— Start Excerpted records —

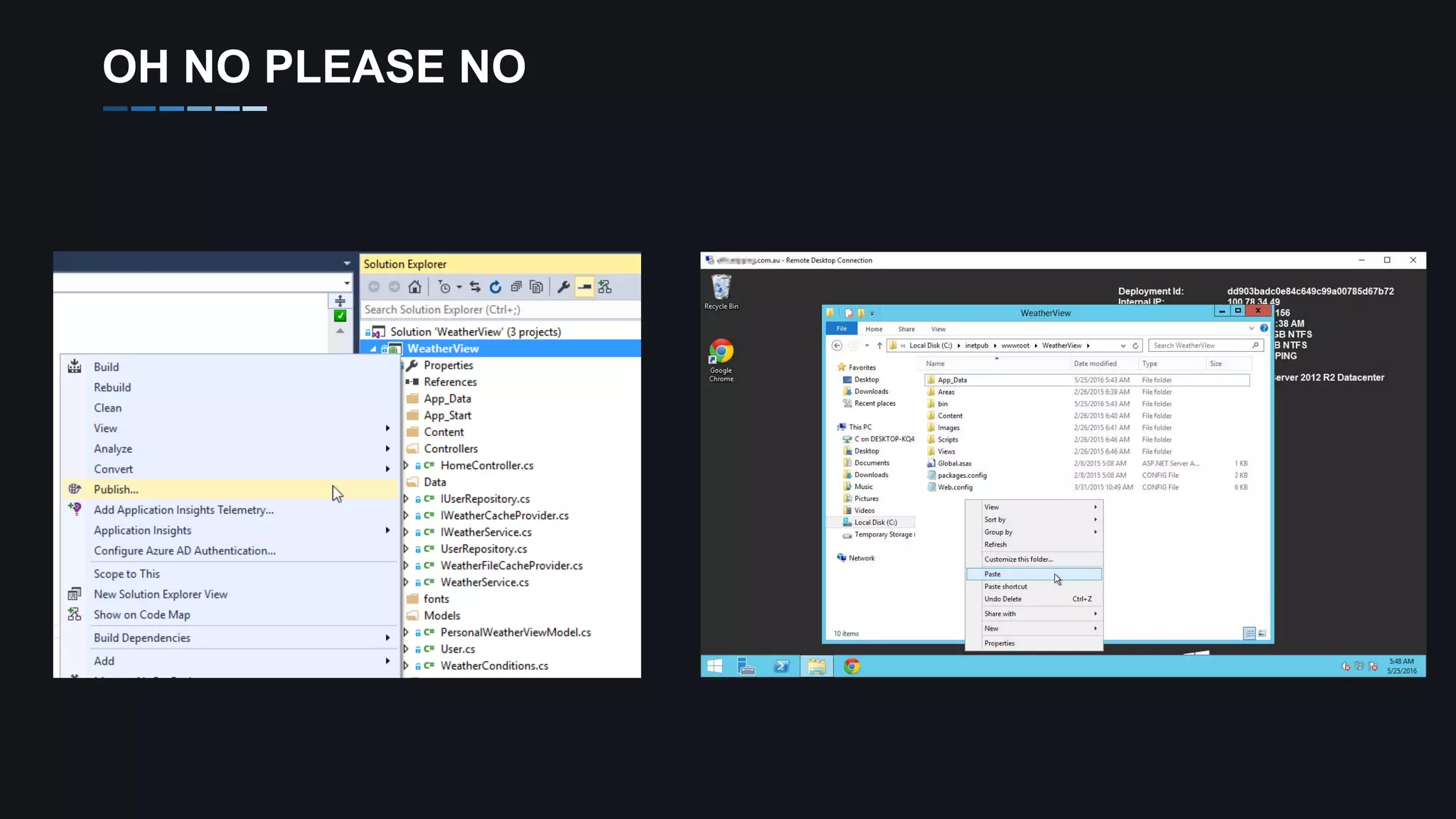Click the Show All Files icon
The height and width of the screenshot is (819, 1456).
tap(537, 287)
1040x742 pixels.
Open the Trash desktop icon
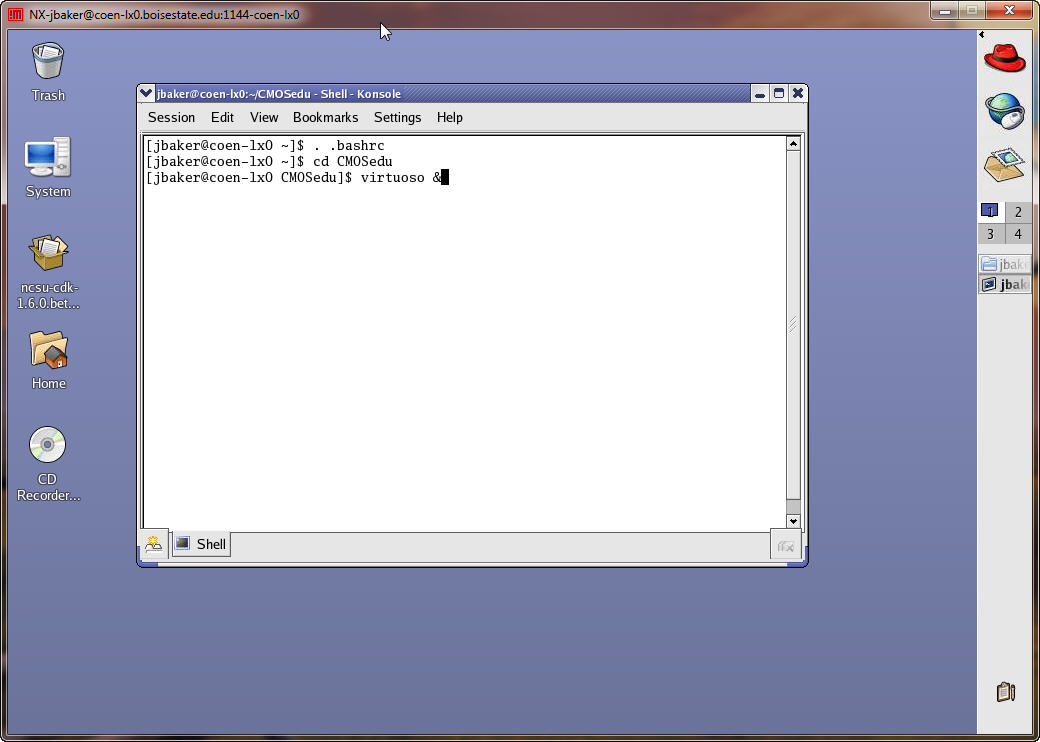tap(48, 71)
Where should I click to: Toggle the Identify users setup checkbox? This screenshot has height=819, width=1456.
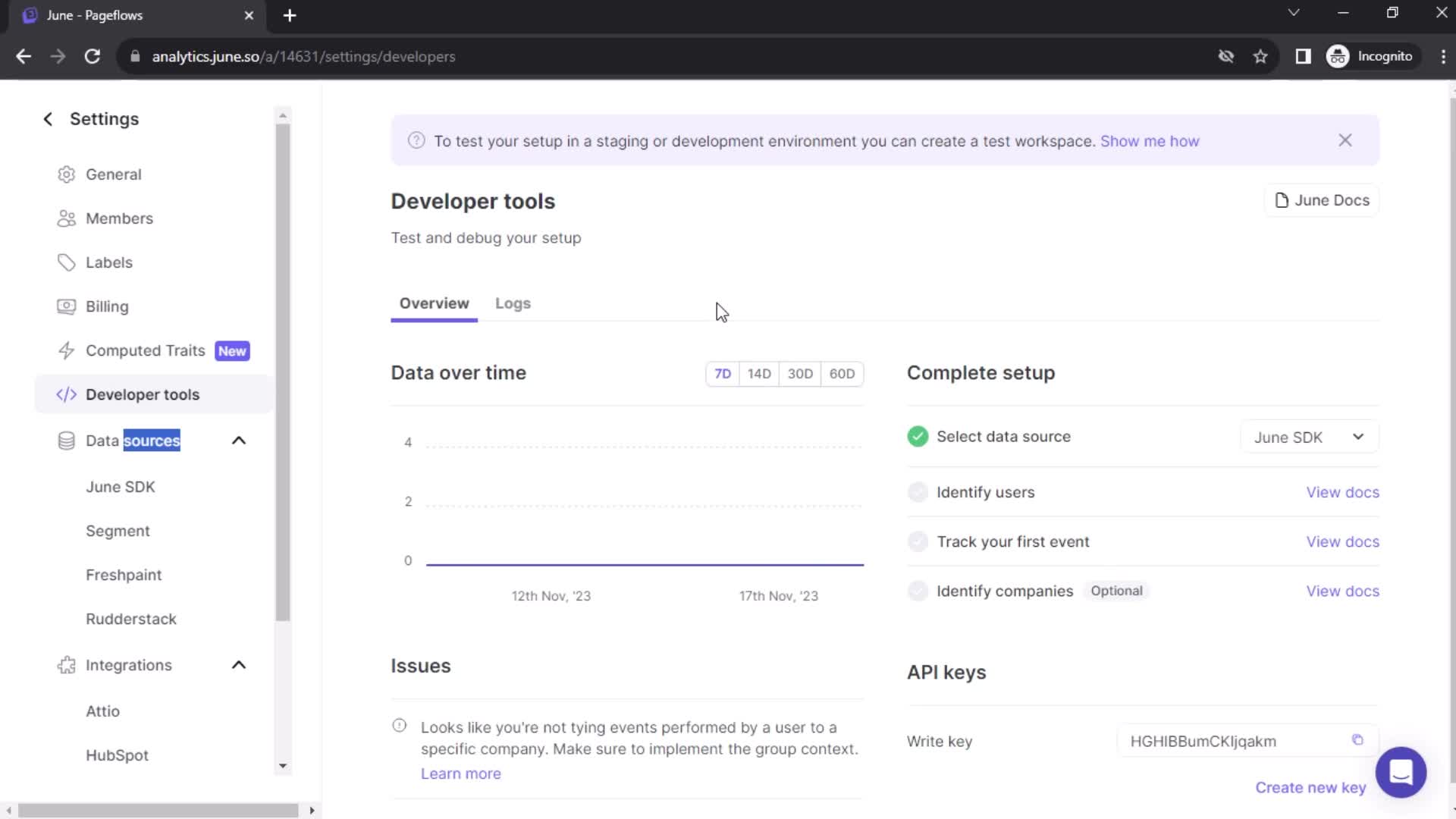tap(917, 492)

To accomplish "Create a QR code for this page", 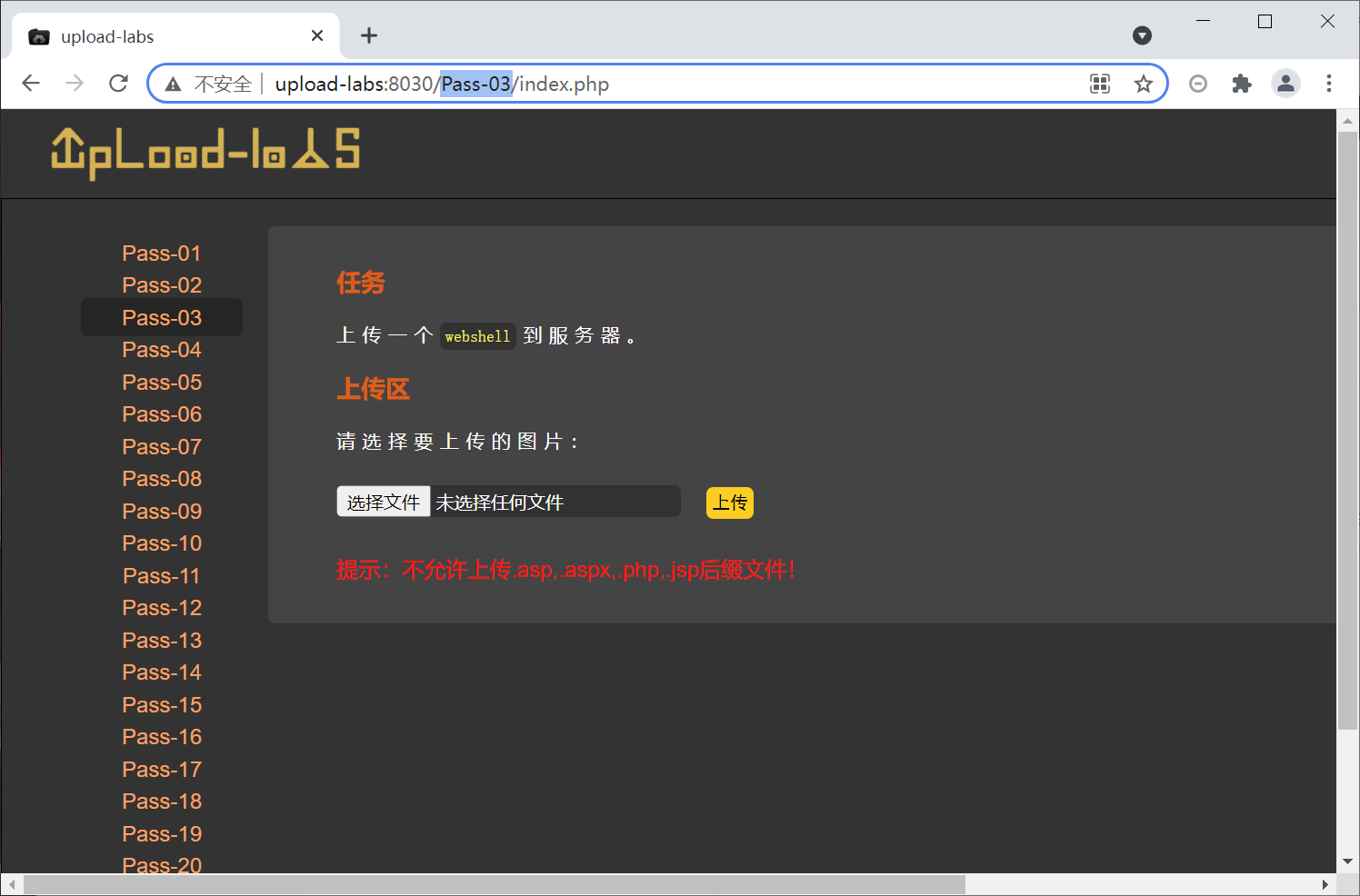I will pos(1099,83).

— End Excerpted records —

— Written exercise —
Rewrite the records, starting at the beginning and ending at the line containing "tap(917, 492)", with "Trash" swapped for "Recycle Bin" and everything else left as is. Omit the pictures.

— Answer to the task —
Click the Show All Files icon
The height and width of the screenshot is (819, 1456).
tap(537, 287)
1040x742 pixels.
Open the Recycle Bin desktop icon
tap(48, 71)
Where should I click to: Toggle the Identify users setup checkbox? This screenshot has height=819, width=1456.
tap(917, 492)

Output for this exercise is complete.